In the listing, determine how many lines contain "agent". The reply is that number alone.

◆ DATASET EXTRACT

((

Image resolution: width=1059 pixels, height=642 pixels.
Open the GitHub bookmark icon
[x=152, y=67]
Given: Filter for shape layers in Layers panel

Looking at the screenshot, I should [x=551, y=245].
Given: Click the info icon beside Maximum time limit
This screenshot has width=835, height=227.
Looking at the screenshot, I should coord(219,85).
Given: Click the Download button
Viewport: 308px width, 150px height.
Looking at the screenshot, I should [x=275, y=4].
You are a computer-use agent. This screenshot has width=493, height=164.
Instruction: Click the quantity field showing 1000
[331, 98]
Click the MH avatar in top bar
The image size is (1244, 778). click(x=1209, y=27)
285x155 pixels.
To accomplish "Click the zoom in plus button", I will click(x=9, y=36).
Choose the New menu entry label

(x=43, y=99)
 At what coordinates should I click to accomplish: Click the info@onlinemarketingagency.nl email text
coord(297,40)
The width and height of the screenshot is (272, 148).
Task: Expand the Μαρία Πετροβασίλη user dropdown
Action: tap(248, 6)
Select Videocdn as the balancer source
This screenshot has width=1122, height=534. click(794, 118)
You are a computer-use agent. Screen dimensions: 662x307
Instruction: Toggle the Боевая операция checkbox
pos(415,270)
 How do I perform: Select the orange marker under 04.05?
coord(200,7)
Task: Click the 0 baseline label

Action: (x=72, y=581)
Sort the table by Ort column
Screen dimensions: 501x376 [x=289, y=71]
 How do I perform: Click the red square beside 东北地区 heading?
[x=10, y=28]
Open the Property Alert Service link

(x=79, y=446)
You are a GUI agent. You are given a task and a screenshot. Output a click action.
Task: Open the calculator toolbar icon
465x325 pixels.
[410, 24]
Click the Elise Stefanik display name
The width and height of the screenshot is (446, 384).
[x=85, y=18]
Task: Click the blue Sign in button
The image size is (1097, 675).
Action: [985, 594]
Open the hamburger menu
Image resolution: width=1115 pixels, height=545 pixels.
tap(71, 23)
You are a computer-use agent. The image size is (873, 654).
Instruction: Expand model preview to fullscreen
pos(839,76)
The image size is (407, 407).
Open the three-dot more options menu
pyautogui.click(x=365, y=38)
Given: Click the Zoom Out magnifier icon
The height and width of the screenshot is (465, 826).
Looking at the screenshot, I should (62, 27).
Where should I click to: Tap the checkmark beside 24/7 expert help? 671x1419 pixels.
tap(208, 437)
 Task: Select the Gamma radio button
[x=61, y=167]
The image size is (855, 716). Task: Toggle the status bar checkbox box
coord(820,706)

))

◆ EXPECTED ANSWER
4